* _Material supplied_
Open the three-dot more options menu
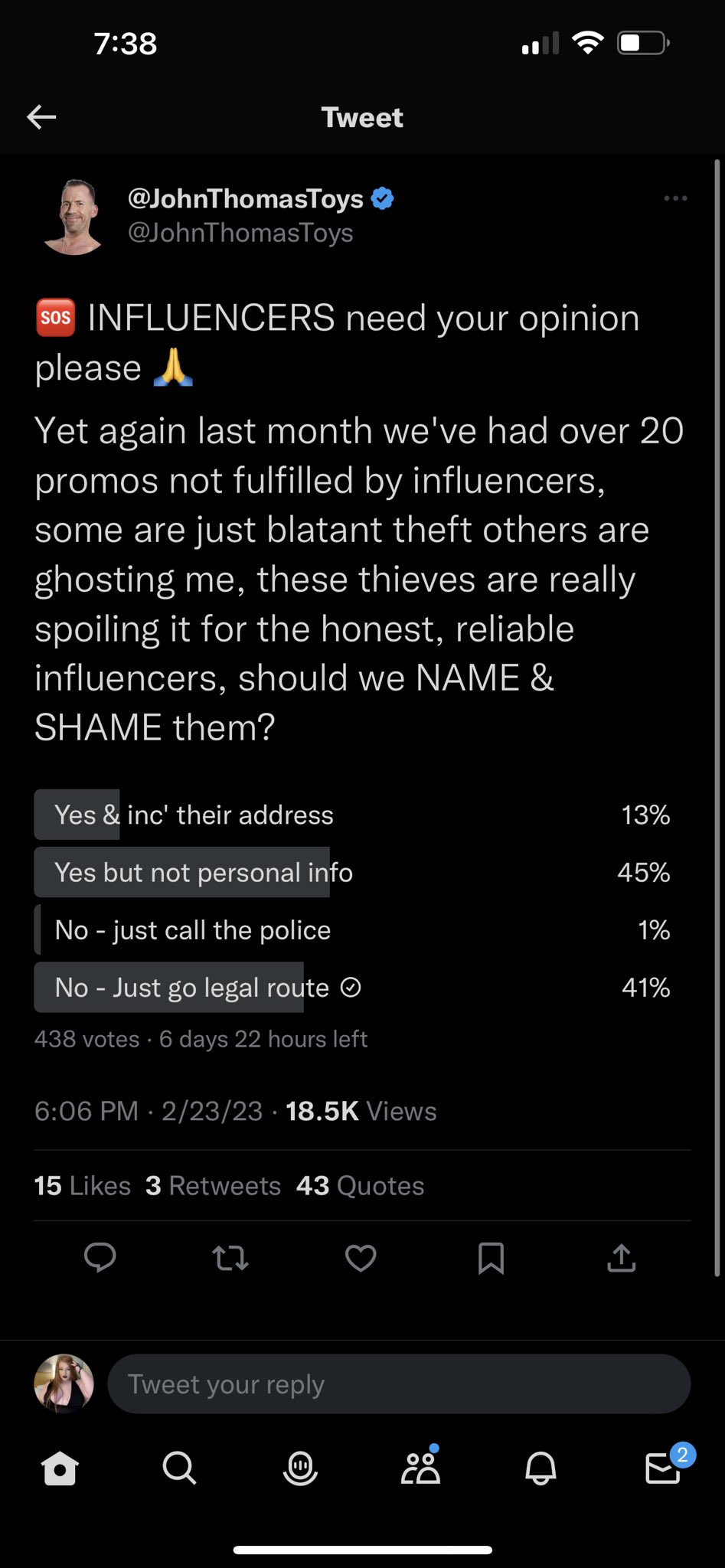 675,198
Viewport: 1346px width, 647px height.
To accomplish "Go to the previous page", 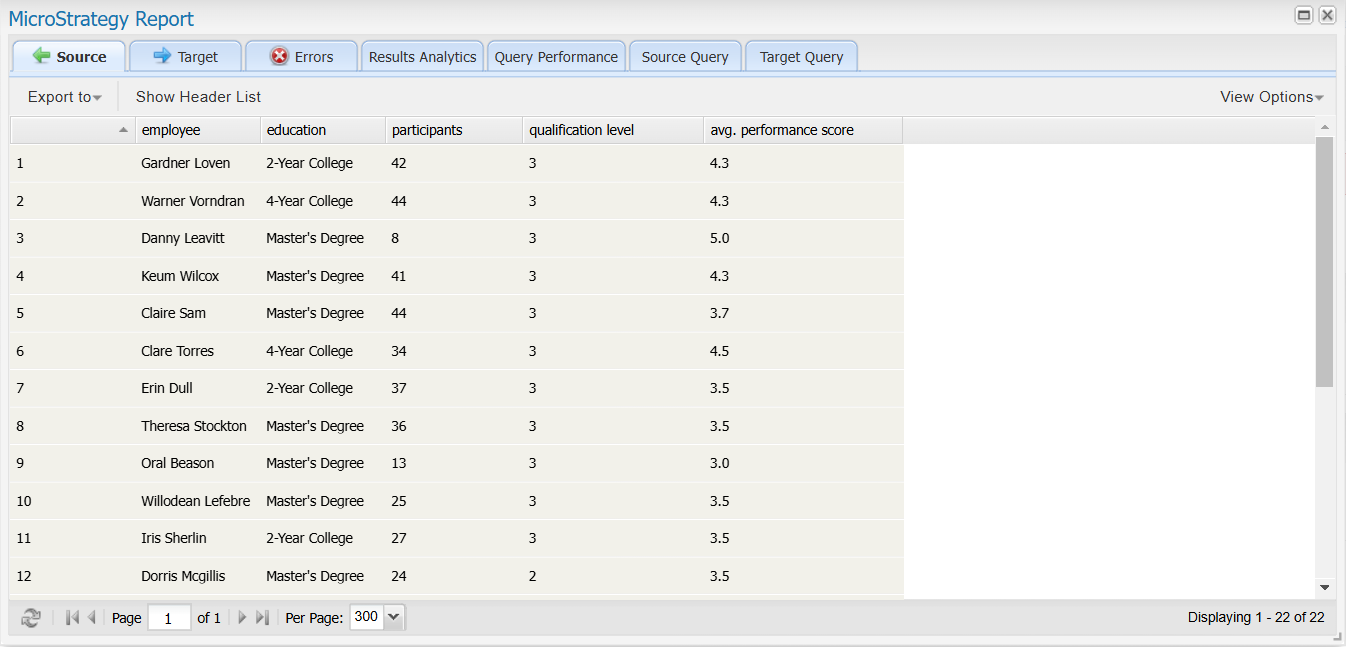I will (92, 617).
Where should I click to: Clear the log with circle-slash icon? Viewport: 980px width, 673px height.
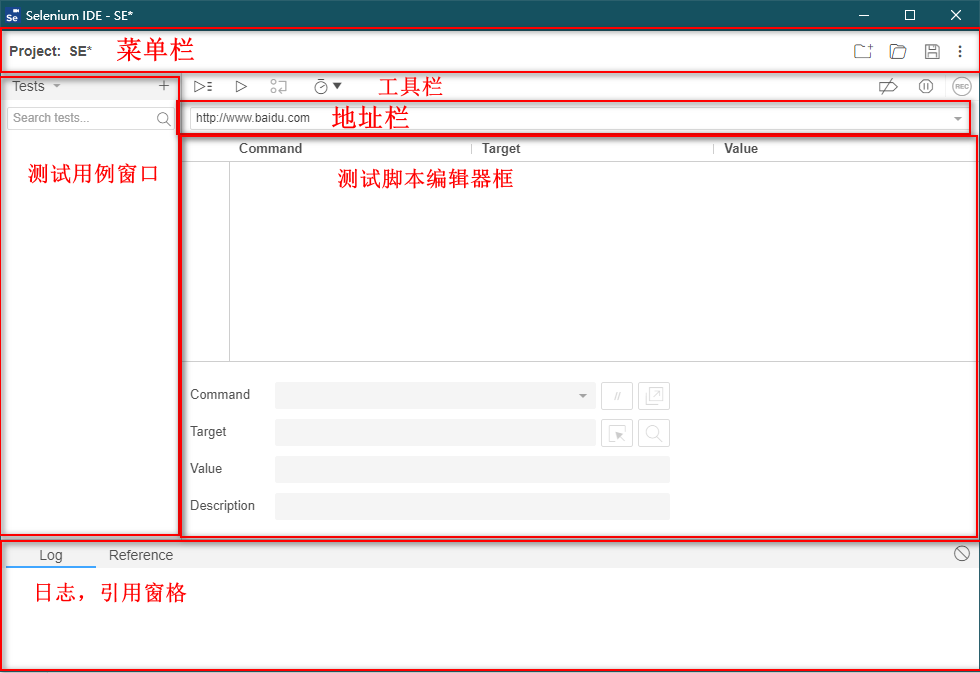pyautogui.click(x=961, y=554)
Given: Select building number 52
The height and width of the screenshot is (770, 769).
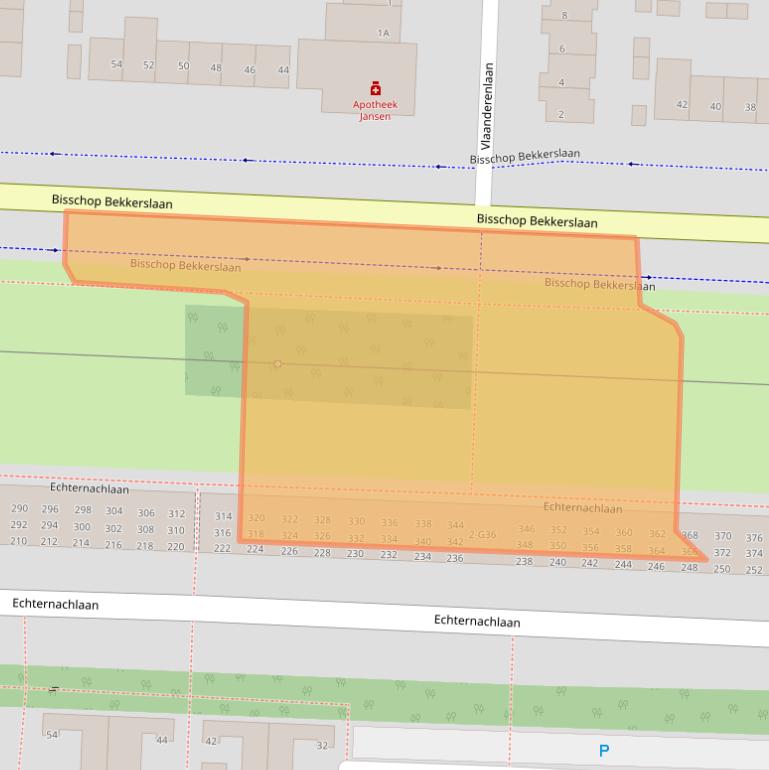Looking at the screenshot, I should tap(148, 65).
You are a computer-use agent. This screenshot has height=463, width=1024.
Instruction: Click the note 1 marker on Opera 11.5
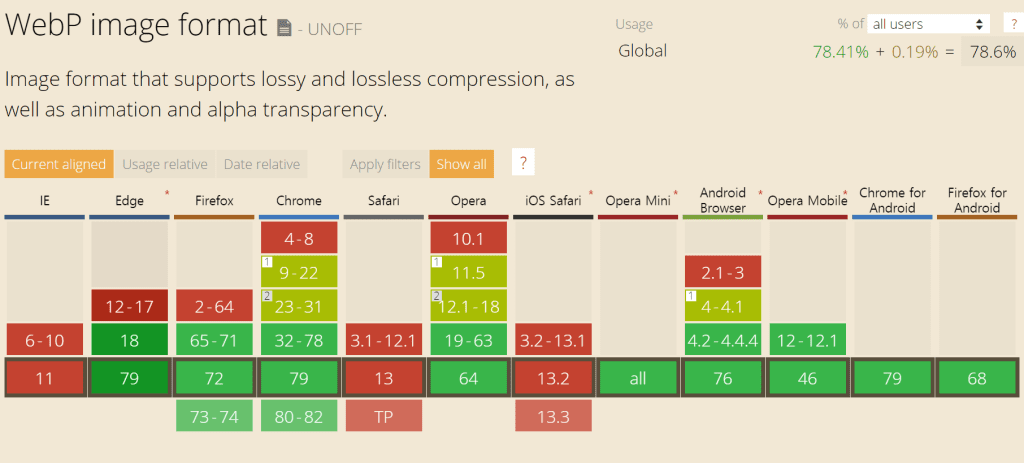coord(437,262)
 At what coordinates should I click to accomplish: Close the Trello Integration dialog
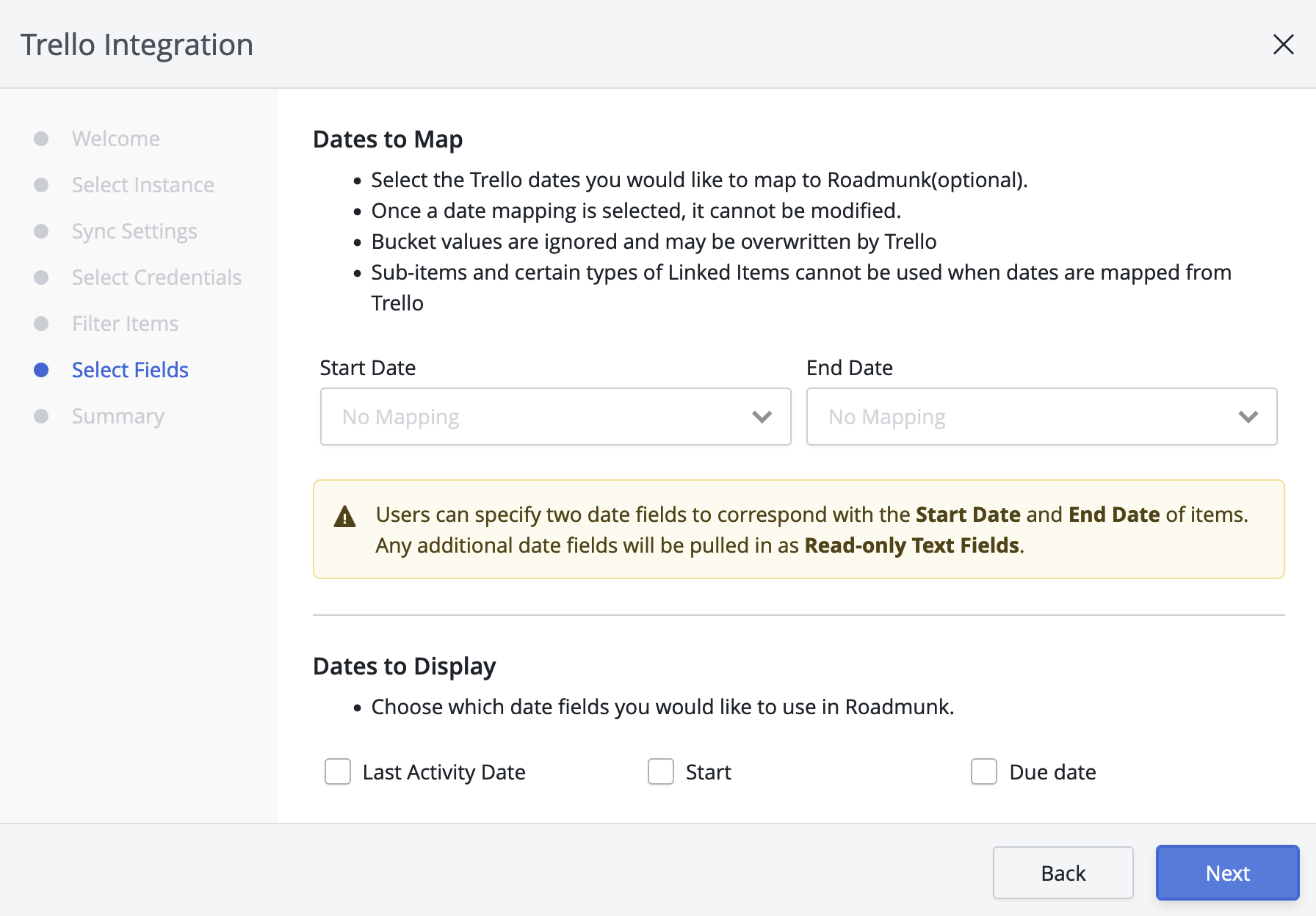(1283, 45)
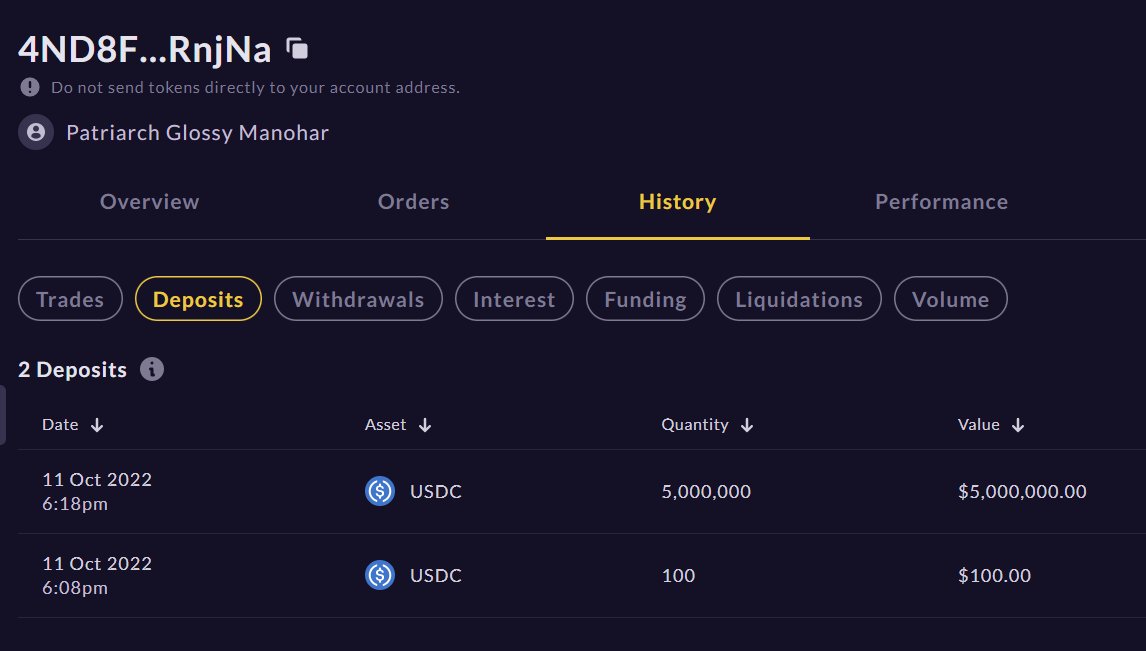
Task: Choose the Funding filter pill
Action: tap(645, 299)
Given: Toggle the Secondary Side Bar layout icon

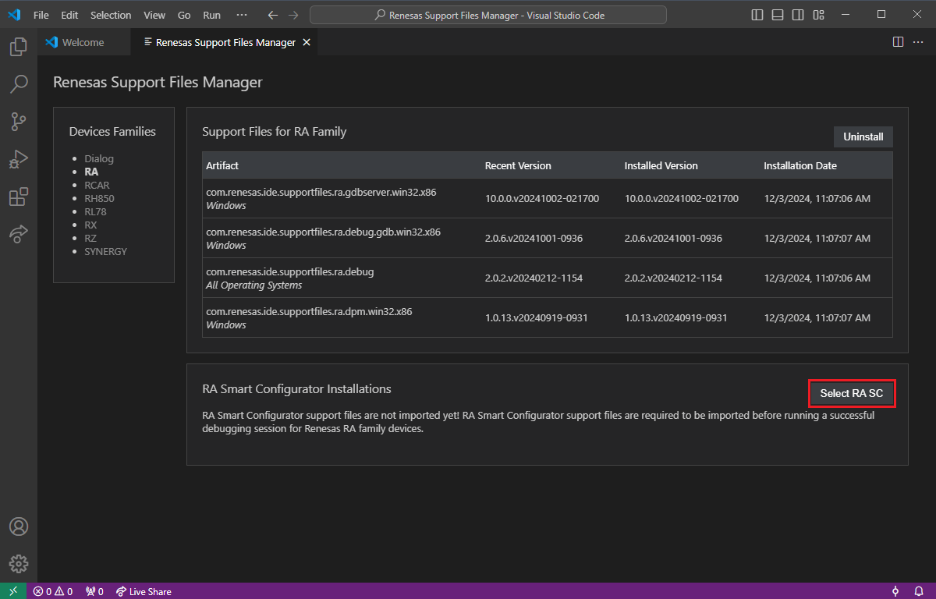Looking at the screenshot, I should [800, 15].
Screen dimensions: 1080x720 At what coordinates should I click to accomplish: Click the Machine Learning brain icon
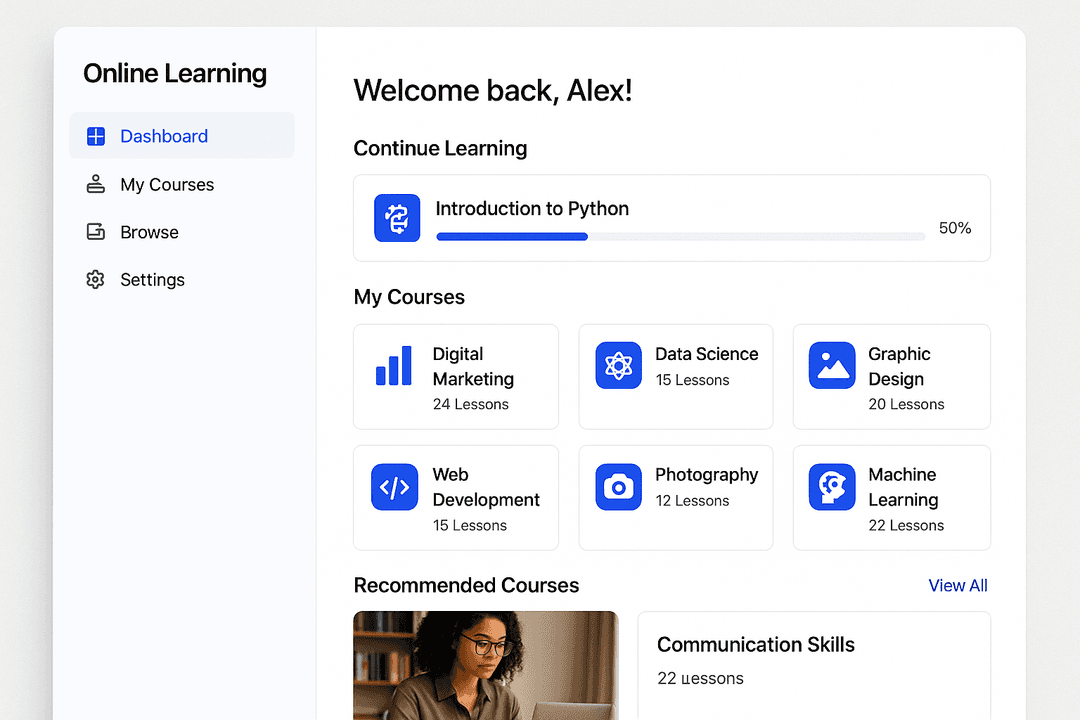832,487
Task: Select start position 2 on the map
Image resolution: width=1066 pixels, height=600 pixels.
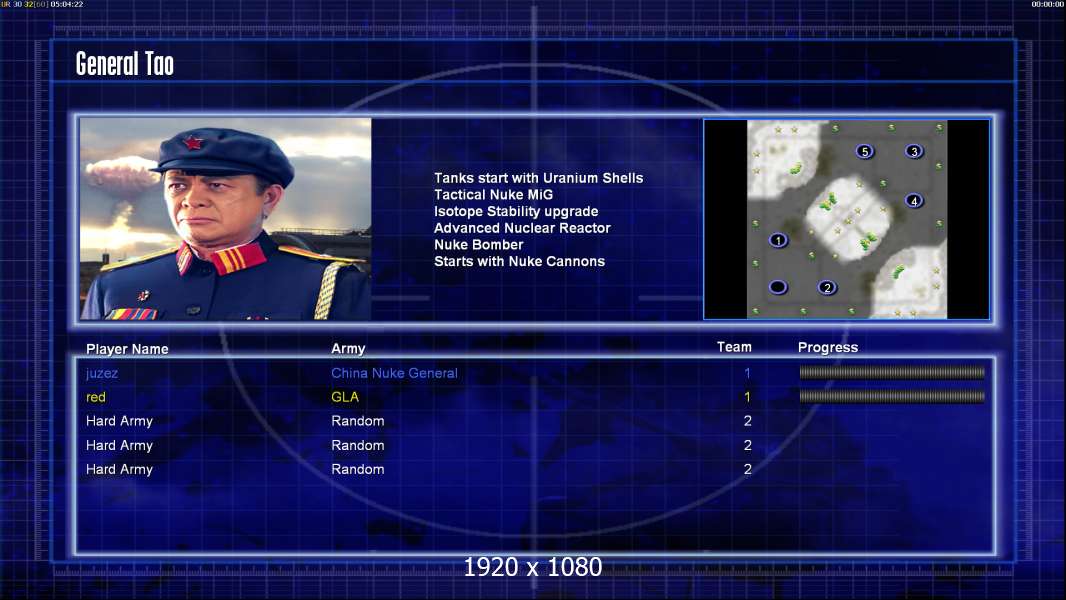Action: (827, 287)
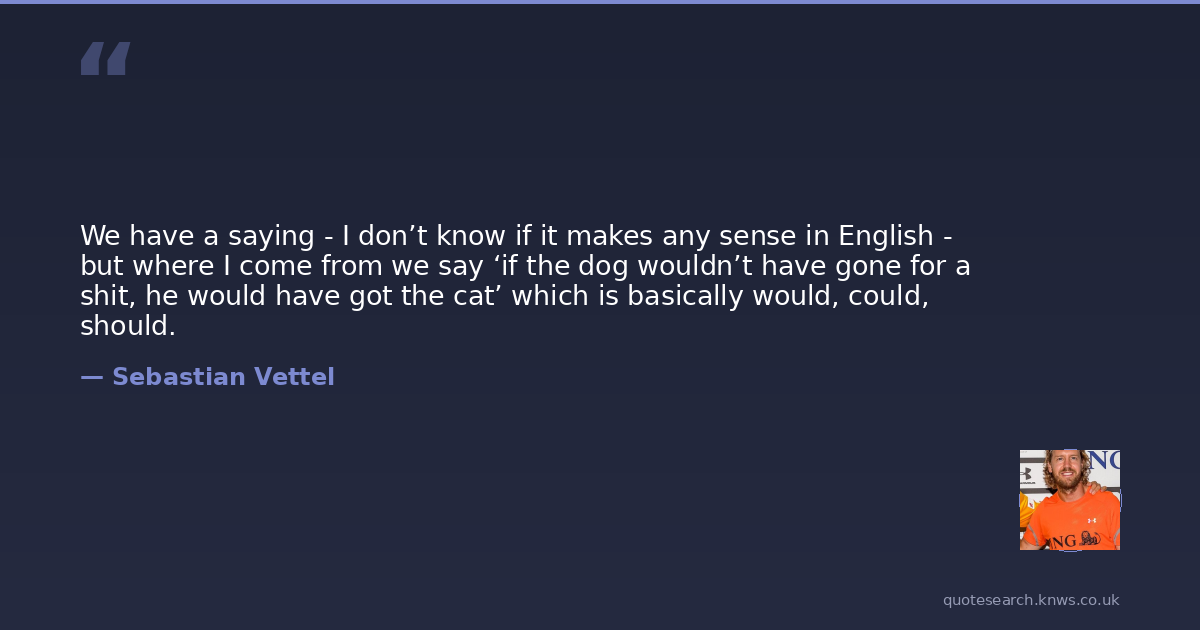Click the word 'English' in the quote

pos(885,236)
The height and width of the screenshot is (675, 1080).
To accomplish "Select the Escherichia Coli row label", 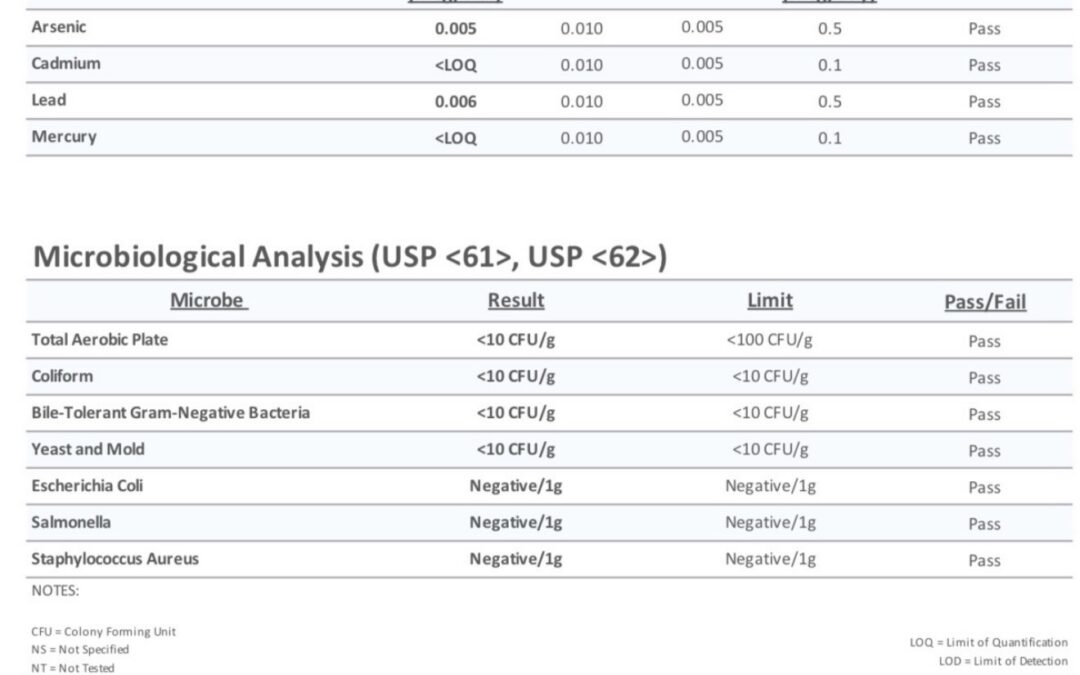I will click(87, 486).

* _What this task involves_
With the pictures omitted, copy exactly the lines of the listing above starting at the line containing "Instruction: Click the" and ending at the line containing "Task: Select start position 2 on the map", both included.

* _Exercise output_
Instruction: Click the note 1 marker on Opera 11.5
coord(437,262)
 At what coordinates should I click to accomplish: Close the Trello Integration dialog
(1283, 45)
Task: Choose the Funding filter pill
Action: tap(645, 299)
Given: Toggle the Secondary Side Bar layout icon

Looking at the screenshot, I should [800, 15].
Screen dimensions: 1080x720 At what coordinates should I click to accomplish: Click the Machine Learning brain icon
832,487
Task: Select start position 2 on the map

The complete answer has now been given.